Lista de tarefas:
(a) Segundo o texto sobre o modelo de epidemia, quantas mortes o modelo prevê no Brasil se nada for feito?
(b) Reproduza o texto sobre o modelo de epidemia entre “Os pesquisadores destacam” e “conter os casos.”, inclusive.

Trecho fornecido:
──────

Os cientistas alertam que se não foram tomadas medidas de prevenção, e se a população não praticar o distanciamento social, os resultados do modelo vão se concretizar. “Sem tratamento ou vacina, a única forma dessa epidemia parar naturalmente é ela correr seu curso, infectando centenas de milhões e matando milhões de pessoas. O modelo prevê 2 milhões de mortos no Brasil se não fizermos nada. Para evitar isso, a população tem que parar de sair de casa, praticar distanciamento social. Apenas isso vai evitar o contágio”, argumenta Lyra.
Lyra ainda destaca que o distanciamento social não evita o estado final da epidemia, mas atrasa de forma que o sistema de saúde não sobrecarregue até o desenvolvimento de um tratamento ou vacina. “Uma vez retornada a vida cotidiana a epidemia vai correr de novo, mas o atraso que o distanciamento social proporciona é fundamental pra dar tempo para o sistema de saúde não se sobrecarregar com muitos casos ao mesmo tempo e também, esperamos, para dar tempo de desenvolver tratamento ou vacina”, explica Lyra.
Os pesquisadores destacam a importância de todas as áreas olharem a pandemia e realizarem esforços para criar maneiras e caminhos que evitem ou ajudem o mundo a conter os casos.
“Devo dizer que eu não sou epidemiólogo, sou astrônomo e astrofísico especializado em matemática aplicada e modelos computacionais. Comecei esse projeto ao ler sobre modelos matemáticos de evolução de epidemias e ver que as equações eram bem parecidas com outras com as quais trabalho todo dia. Tinha, portanto, as ferramentas para resolvê-las em um modelo simplificado”, alega Lyra.
O professor José Dias do Nascimento Júnior demonstra que, no momento atual da população, a ciência é globalizada, e qualquer parâmetro científico não pode ser tratado como algo simples e excluído na hora de tomar decisões para conter a epidemia.
“Estamos passando por um período cíclico de problemas. Isso vai do aquecimento global a grandes epidemias. Estamos hoje fazendo uma ciência globalizada, na qual parâmetros não podem ser tratados como sistemas simples. O próprio planeta em que vivemos e sua população humana são completamentes conectados a um grande sistema complexo”, afirma Nascimento.
As epidemias foram encontradas em diversos momentos da humanidade, mas segundo ele ainda não há um modelo físico completo e totalmente eficiente para auxiliar nas decisões de maneira rápida e eficaz. “Durante nossa história, encontramos repetidamente grandes epidemias, como a Peste (Peste Negra) no século 14, a Gripe Espanhola em 1918 e, mais recentemente, a Gripe Suína em 2009. Apesar de todas essas epidemias afetarem severamente a população global, ainda não temos um modelo físico eficiente que nos ajude a tomar decisões certas em pequeno espaço de tempo”, confirma Nascimento.

──────

Dados exibidos:

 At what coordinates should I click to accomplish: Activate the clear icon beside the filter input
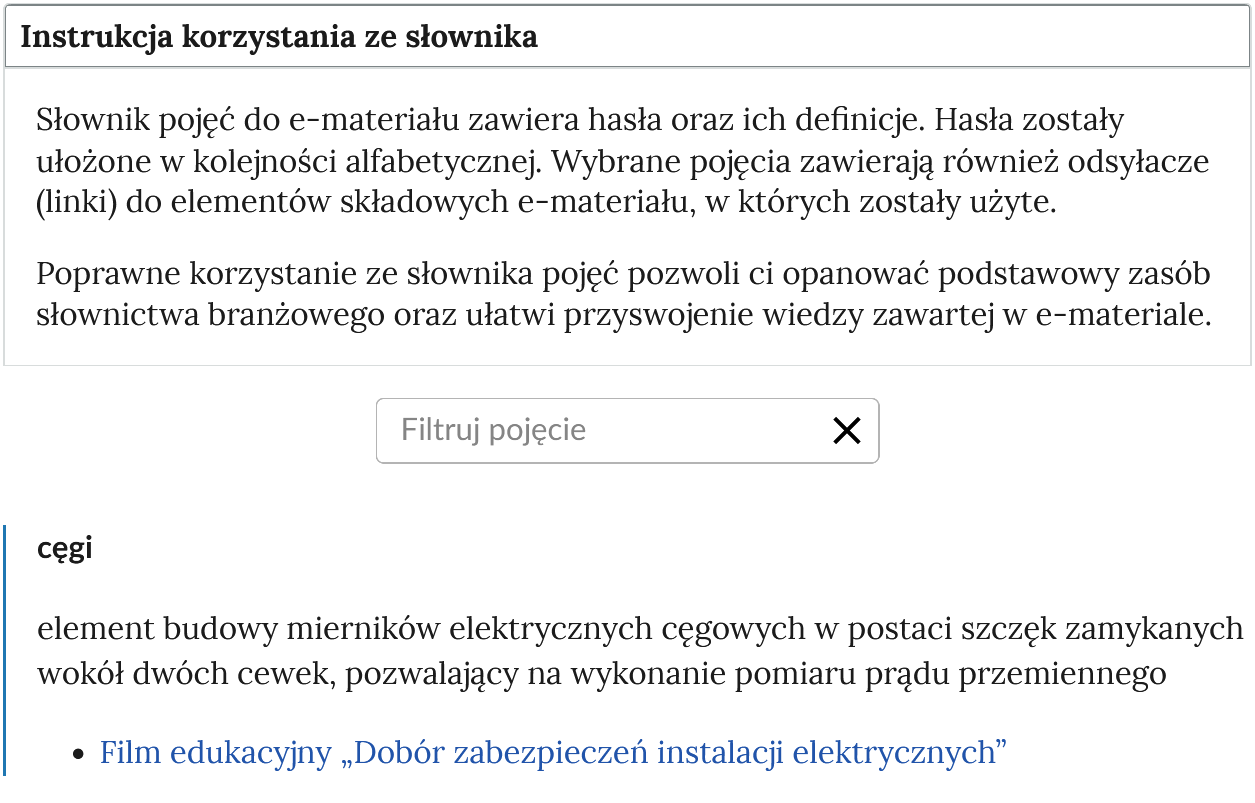(848, 430)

──────

Respostas por tarefa:
(a) 2 milhões de mortes.

(b)
Os pesquisadores destacam a importância de todas as áreas olharem a pandemia e realizarem esforços para criar maneiras e caminhos que evitem ou ajudem o mundo a conter os casos.